The Flemish Care and Health Agency has asked the region’s vaccination centres to be ready to administer a third vaccine dose to the entire adult population despite no medical advice yet being issued for such a measure.
As most vaccination centres will stay open for the booster vaccinations of over-65s, the Agency indicated in Het Belang van Limburg on Friday that they should also be ready for a possible mass-vaccination campaign.
“A decision regarding a third dose for all adults has certainly not been made but we cannot exclude that it will happen,” Joris Moonens, spokesperson for the Care and Health Agency, confirmed to The Brussels Times.
Belgium’s Vaccination Taskforce has asked the Superior Health Council for a scientific opinion about such a third dose for the general population, says the spokesperson of the Taskforce, Gudrun Briat.
“That opinion is expected in the first half of November and will then be sent to the Interministerial Health Conference,” she told The Brussels Times.
Should medical experts dismiss the proposed measure, no further action will be taken. “But if the advice is positive, the Interministerial Health Conference will see if giving the general population a third dose is opportune,” said Briat, adding that it is then up to the regions to organise the campaign.
Although a decision has yet to be taken, the Care and Health Agency already made the announcement to avoid overwhelming vaccination centres, where staff were surprised by the announcement that they would have to stay open longer than the initial 15 October date to give the over-65s their third shot.

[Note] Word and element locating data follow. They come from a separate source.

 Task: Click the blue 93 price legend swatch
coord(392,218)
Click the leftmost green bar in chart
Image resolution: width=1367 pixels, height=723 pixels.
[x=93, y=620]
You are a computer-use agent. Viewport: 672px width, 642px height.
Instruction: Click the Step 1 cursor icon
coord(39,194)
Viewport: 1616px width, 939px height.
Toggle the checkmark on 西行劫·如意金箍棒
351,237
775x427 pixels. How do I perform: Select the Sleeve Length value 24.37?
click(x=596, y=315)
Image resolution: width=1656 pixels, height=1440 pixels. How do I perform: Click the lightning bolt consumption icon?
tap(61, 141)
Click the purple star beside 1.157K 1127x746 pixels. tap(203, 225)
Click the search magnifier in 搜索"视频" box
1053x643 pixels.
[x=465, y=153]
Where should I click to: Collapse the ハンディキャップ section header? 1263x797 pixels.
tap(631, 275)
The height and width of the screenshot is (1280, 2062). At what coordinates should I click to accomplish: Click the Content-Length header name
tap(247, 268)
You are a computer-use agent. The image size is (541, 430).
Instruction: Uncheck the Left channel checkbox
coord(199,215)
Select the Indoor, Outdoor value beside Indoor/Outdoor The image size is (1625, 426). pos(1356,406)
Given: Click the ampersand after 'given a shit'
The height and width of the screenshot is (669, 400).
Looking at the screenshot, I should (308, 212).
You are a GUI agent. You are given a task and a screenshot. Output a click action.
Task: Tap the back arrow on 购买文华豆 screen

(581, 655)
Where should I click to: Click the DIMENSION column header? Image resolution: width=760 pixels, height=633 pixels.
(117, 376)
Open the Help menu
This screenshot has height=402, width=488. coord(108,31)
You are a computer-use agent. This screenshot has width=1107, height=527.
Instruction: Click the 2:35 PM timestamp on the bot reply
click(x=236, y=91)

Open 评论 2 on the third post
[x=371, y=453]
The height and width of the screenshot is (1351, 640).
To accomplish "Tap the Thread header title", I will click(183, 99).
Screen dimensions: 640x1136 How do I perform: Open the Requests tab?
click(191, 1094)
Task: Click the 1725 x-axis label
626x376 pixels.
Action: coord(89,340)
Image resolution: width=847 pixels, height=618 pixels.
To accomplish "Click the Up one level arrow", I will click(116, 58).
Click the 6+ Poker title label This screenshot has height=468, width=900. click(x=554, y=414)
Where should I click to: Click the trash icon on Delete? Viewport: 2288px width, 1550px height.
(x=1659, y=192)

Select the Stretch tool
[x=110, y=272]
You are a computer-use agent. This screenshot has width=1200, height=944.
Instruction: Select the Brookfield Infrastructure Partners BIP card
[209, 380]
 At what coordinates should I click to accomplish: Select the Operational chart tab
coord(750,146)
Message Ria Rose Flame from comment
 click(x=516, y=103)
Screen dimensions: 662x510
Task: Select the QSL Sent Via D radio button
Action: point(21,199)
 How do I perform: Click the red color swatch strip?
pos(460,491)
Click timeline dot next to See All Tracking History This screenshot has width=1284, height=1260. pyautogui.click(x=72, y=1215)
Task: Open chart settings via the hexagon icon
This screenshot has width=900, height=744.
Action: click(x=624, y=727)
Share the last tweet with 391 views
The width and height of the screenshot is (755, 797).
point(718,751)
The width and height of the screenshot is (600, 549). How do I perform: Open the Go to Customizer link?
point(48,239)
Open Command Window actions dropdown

“Especially as a number of vaccination centres are changing locations in some municipalities, we wanted to warn them that they should take into account that hundreds of thousands and even millions of people might have to be vaccinated again,” Moonens added.
For him, this is “a real option that must be taken into account” so that the centres can prepare themselves logistically and also mentally. The Agency is also calculating how many people would be vaccinated in which periods.
The people aged 65 and over who are currently getting a booster shot are all receiving a Pfizer or Moderna vaccination, regardless of which vaccine they first had.
Those who initially received the AstraZeneca or Johnson & Johnson vaccine will get their booster dose at least four months after their last shot was administered. Those vaccinated with Pfizer or Moderna will get their booster dose at least six months after their last jab.
“Taking these calculations into account, the centres would have to keep vaccinating until March 2022, with a peak expected in January and February,” Moonens said.